• [ページ]
+-------+
能登半島地震の住宅修復:尽忠報国

「1/6母死ス」
と、外壁にスプレーで描かれたメッセージ。
現地調査にご招聘いただいて、車載ナビで目的地に向かってゆくのだが、あちこちで「通行止め」の看板に遮られ迂回してゆく中で見たスプレーでの殴り書き。
誰にも気持ちをぶつけることも出来ず、忸怩たる思いで母親の生きた証を廃屋になった自宅に描いたんだろうか?
橋を渉れとナビには言われるけど。
橋の両側は地盤沈下が起きていて、接続が出来ていないままです。
※参考画像 (七尾市だそうです。)
2か月ぶりに来させていただいた珠洲市は主要道路はかなり改善されて、以前よりはずっと楽に目的地に行けます。
驚くほどに「転覆」しているようにしか視えない家だったもの。
↓このような状態のお家はいくらでもあります。
沈下修正工事をすれば、まだ住むことの出来るお家もあります。
+-------+
• [提供資料]
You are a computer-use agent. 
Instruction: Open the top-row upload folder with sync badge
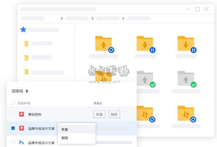point(103,44)
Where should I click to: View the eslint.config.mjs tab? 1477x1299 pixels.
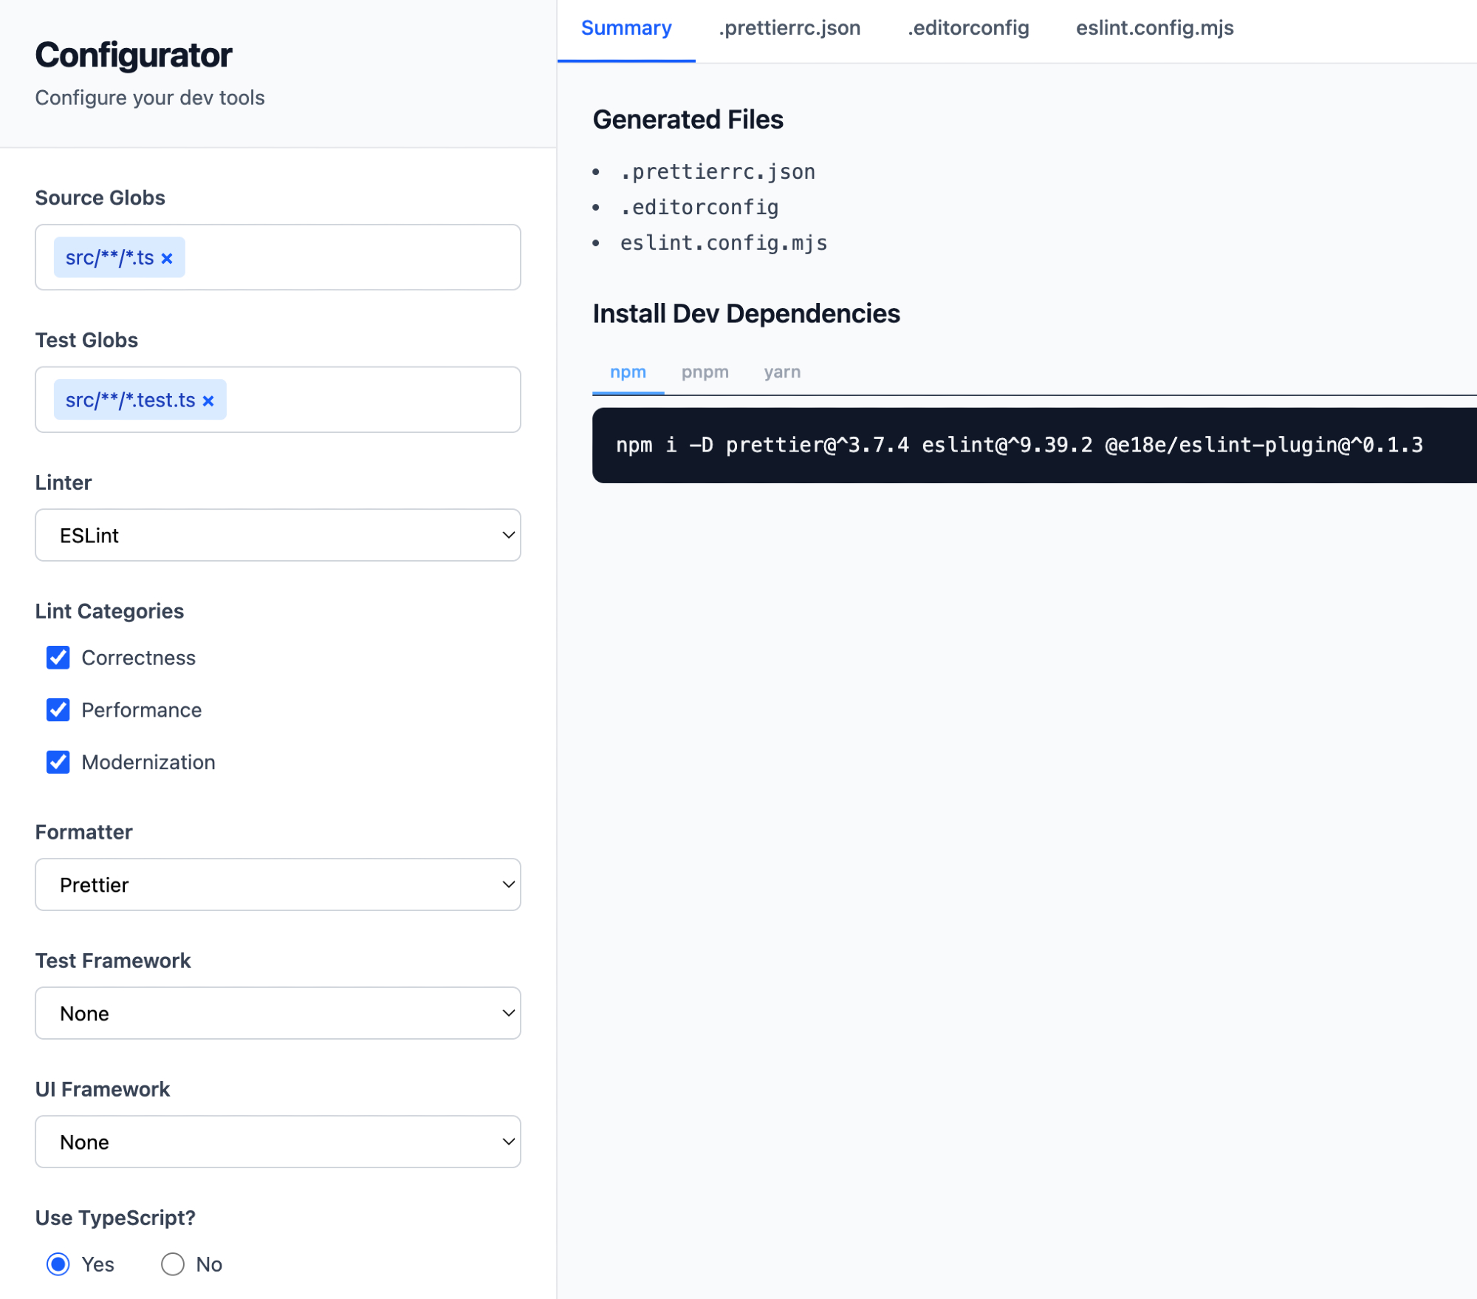tap(1154, 28)
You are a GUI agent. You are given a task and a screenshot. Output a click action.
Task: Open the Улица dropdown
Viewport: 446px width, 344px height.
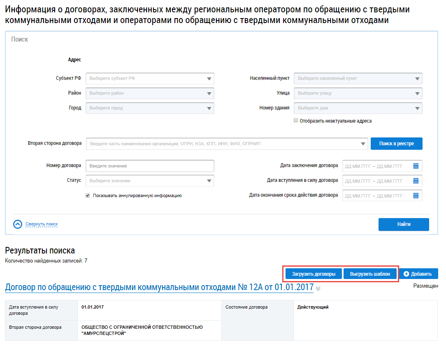tap(417, 93)
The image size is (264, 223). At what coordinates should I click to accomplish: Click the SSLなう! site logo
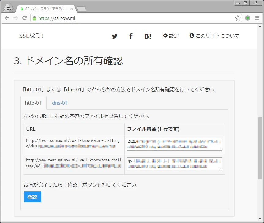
+-------+
• [短い問題 A]
能登半島地震の住宅修復についての文章を、最初から最後まで一字も変えずにもう一度書いてください。
• [短い問題 B]
記録のうち、「Where should I」を含む行から始まり記録の最後で終わる部分を、空行を除いて番号付きリストに整えてください。その範囲の行だけを扱い、画像は答えに入れないでください。

• [記述解答 A]
能登半島地震の住宅修復:尽忠報国

「1/6母死ス」
と、外壁にスプレーで描かれたメッセージ。
現地調査にご招聘いただいて、車載ナビで目的地に向かってゆくのだが、あちこちで「通行止め」の看板に遮られ迂回してゆく中で見たスプレーでの殴り書き。
誰にも気持ちをぶつけることも出来ず、忸怩たる思いで母親の生きた証を廃屋になった自宅に描いたんだろうか?
橋を渉れとナビには言われるけど。
橋の両側は地盤沈下が起きていて、接続が出来ていないままです。
※参考画像 (七尾市だそうです。)
2か月ぶりに来させていただいた珠洲市は主要道路はかなり改善されて、以前よりはずっと楽に目的地に行けます。
驚くほどに「転覆」しているようにしか視えない家だったもの。
↓このような状態のお家はいくらでもあります。
沈下修正工事をすれば、まだ住むことの出来るお家もあります。

• [記述解答 B]
1. Where should I click to: View the eslint.config.mjs tab? 1477x1299 pixels.
2. tap(1154, 28)
3. You are a GUI agent. You are given a task and a screenshot. Output a click action.
4. Task: Open the Улица dropdown
5. Viewport: 446px width, 344px height.
6. tap(417, 93)
7. The image size is (264, 223). At what coordinates should I click to accomplish: Click the SSLなう! site logo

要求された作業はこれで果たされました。